But Our Sporting Heroes Don’t Have Integrity

Josh Luchs’ pretensions of morality are mostly chimaeric - after giving $2,500 to University of Colorado linebacker Kanavis McGhee, he reassured himself that he “would be helping Kanavis out.” In reality, he was helping no one but himself. Since becoming an agent at age 20, he has used financial lures and incentives to hook over 60 NFL players that he represented. In the October 18 issue of Sports Illustrated, he told all, publicly exposing sordid details of recruiting tactics used by agents and NCAA college programs.

That these allegations came without surprise is worrying, yet even more so is how pervasive this mindset is in amateur athletics – from high school and club teams to university – and how little repercussion athletes face.

There is a large school of thought within the athletic community that the NCAA is a cartel of sorts – Canadian NBA player Steve Nash even wrote a university paper on the subject at Santa Clara. This philosophy tries to rationalize the acceptance of money and other incentives given to players with two common arguments: that the NCAA makes millions of dollars off of the athletes, while the athletes make none, and by committing themselves to their athletic teams, they don’t have time to support their family back home, often a burden on low-income families. Why shouldn’t the players get some cash? 

While these arguments seem valid, neither truly is. NCAA universities furnish over 7,000 athletes per year with full-ride scholarships in Division 1 men’s basketball alone. At approximately $33,000 a year, per athlete at a private college, the NCAA seems warranted in recording a profit, considering they provide athletes with food, shelter, books and education, in exchange for playing a sport.

By way of increased salary from their (free) college degree, or future millionaire status for those who make the pros, it’s fair to say that scholarship student athletes are sitting on a goldmine. When Luchs states how little he actually pays the players – ranging from a couple hundred dollars a month to lump sums of $10,000 – accepting these “rewards” seems like risking too much for too little. It’s much like selling the goldmine for a hundredth of its value because you’d rather have some money now, then work and get more later.

This would be the case if players were held responsible for their actions, but unfortunately it is not. Two notable examples are Chicago Bulls point guard Derrick Rose and New Orleans Saints running back Reggie Bush.

Rose has been accused of having someone else write his SATs for him. As these are the scores that got him into the University of Memphis, that’s a major issue. Bush won the Heisman trophy for best football player in the nation and was snatched up second overall in the NFL draft. In 2007, sports marketer Lloyd Lake sued Bush, claiming he provided Bush and his family $291,000 in money and goods.

How were these players punished? Bush, still under investigation by the NCAA, recently forfeited his Heisman trophy, although he still has not admitted wrongdoing. When Rose wheedles NBA stardom out of a university career he didn’t deserve, and Bush enjoys thousands of dollars during college – and they don’t face punishment for it – what can possibly dissuade other athletes from following in their footsteps? Unless the professional sports leagues like the NBA and NFL institute policies to curb this themselves, there is little that can be done once the athletes leave college.
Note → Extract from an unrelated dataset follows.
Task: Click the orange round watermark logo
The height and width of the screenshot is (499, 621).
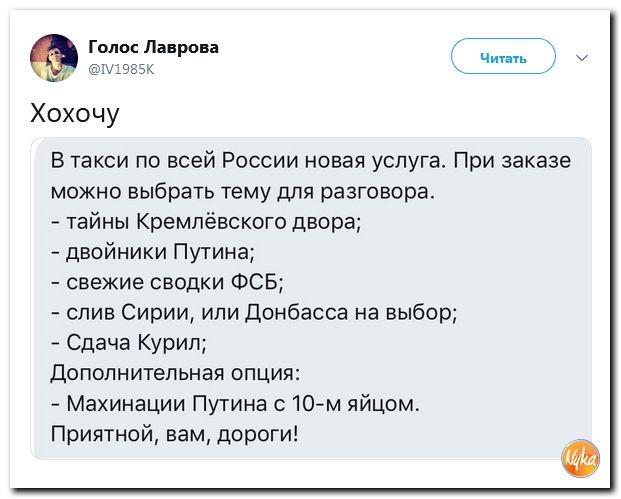Action: point(580,459)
Far from trammeling the blatant cheating, Luchs mentions in the Sports Illustrated article several decisions made by the NFL and the NCAA. Both reek of blatant disregard and flat out pandering for the issue of monetary incentives and other NCAA violations.

“In 1999,” says Luchs, “the [NFL Player’s Association] had changed a rule to say that players who were found to have taken money from agents while in college would not have to pay the money back.” Not only did this allow players to take money without fear of litigation from agents, but now “Players, parents, everyone put their hands out because there were no ramifications.” On the NCAA’s part, they have a four-year statute of limitations on violations. An editor’s note on the article mentions that because of this “Neither the schools nor the players in this story are likely to face NCAA scrutiny.”

Frankly, trying to convince professional sports leagues to affect their earnings by punishing players for NCAA violations would not be a successful venture. There will always be men like Luchs, all we can hope is that the illusion of wealth is not enough to purchase an athletes integrity. Sadly this is uncommon. As Luchs recalls, “I put $10,000 cash in front of Kansas's Dana Stubblefield, and he wouldn't take it. I tried to pay UCLA's JJ Stokes and USC's Keyshawn Johnson, and they said, ‘no.’ But for every kid who didn't take the money, there were dozens who called me and asked to get paid.”